Widerøe has prop planes with propellers that face forward. If a bird flew toward the aircraft, the striped propellers might have a deterrent effect, the researchers hoped.

And although the project will only finish later this year, the results so far are promising. “This is the first large scale project on this issue, and so far it seems successful,” says Aas.

Widerøe had the propellers on some of its Dash 8 aircraft painted with white and black stripes. The propellers on the other planes were kept black. The project includes a total of 45 aircraft.

“We’ve been comparing which aircraft have reported the most bird collisions year by year,” says Aas.
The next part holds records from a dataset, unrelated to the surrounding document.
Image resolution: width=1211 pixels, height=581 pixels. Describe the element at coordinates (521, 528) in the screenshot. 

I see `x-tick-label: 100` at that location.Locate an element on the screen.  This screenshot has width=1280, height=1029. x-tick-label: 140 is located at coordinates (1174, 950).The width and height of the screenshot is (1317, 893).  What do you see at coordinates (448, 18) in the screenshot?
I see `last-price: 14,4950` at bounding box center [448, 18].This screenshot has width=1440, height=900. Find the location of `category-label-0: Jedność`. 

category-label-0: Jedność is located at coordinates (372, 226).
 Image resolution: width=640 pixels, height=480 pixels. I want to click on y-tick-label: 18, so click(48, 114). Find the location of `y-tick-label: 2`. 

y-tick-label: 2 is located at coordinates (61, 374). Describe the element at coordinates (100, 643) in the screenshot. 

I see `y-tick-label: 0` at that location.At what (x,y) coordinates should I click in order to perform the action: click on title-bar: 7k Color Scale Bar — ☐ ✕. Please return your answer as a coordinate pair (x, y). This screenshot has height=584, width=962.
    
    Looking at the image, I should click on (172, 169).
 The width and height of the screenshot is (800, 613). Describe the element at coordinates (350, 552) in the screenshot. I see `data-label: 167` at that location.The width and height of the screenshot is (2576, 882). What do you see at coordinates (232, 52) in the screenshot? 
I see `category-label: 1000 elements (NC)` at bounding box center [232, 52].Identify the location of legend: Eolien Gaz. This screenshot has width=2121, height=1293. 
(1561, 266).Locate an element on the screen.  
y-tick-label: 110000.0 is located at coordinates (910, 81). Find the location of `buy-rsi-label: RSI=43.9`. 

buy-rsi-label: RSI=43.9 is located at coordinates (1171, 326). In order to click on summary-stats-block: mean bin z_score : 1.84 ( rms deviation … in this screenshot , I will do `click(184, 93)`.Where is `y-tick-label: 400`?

The incidence of collisions between birds and Widerøe prop planes is about 1 per 1000 flights. On planes where the propeller is painted in zebra stripes, bird strikes happen in only 0.4 per 1000 flights.

Thus the results to date suggest that the zebra-striped propellers reduce bird collisions by more than 50 per cent.

“This is significantly lower,” says Aas.

All airlines are required to report all bird collisions to the Norwegian Civil Air Authority.

Pulsating effect

As their starting point, Aas and Widerøe used previous US research that found that zebra stripes have the most conspicuous visual effect.

Aas says they made the stripes asymmetrical, because it creates a pulsating effect on the stripes as the propeller spins, which scares the birds away.

Widerøe will decide whether to paint all their planes in this way once the project ends in November 2017.